WORK TO BE COMPLETED – Rewrite the lines that begin at the one containing "This screenshot has width=482, height=324." and run to the end of the material, changing "gutter" to "margin" and leaving everything else as it is.

* * *

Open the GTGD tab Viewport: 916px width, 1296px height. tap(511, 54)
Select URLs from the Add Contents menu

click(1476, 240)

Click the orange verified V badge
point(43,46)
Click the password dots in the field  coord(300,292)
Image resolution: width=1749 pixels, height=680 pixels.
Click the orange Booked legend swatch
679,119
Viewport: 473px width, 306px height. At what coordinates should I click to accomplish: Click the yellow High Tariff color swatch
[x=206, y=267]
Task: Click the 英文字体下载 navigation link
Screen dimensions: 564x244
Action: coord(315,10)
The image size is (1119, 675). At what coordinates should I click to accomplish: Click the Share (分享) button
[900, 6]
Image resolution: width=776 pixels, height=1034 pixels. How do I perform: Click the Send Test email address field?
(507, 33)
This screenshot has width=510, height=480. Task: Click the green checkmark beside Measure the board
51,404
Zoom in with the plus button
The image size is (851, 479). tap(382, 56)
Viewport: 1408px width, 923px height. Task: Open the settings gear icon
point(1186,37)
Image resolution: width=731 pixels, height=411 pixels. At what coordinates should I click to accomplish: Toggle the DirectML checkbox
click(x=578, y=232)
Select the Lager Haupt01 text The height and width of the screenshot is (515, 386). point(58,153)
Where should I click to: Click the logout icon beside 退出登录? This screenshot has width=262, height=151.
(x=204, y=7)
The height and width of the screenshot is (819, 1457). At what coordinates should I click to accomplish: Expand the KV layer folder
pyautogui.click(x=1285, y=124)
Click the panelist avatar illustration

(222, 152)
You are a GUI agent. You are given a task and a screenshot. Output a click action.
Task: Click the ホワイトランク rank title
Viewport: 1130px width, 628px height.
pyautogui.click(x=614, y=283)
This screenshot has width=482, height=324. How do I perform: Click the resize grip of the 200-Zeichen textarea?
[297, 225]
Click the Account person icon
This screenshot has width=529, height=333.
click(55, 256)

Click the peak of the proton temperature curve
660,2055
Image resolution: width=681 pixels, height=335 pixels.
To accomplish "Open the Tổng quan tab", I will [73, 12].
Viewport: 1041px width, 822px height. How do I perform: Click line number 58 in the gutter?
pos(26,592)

* * *

SOLUTION BELOW –
This screenshot has width=482, height=324. How do I perform: Click the resize grip of the 200-Zeichen textarea?
[297, 225]
Click the Account person icon
This screenshot has width=529, height=333.
click(55, 256)

Click the peak of the proton temperature curve
660,2055
Image resolution: width=681 pixels, height=335 pixels.
To accomplish "Open the Tổng quan tab", I will [73, 12].
Viewport: 1041px width, 822px height. How do I perform: Click line number 58 in the margin?
pos(26,592)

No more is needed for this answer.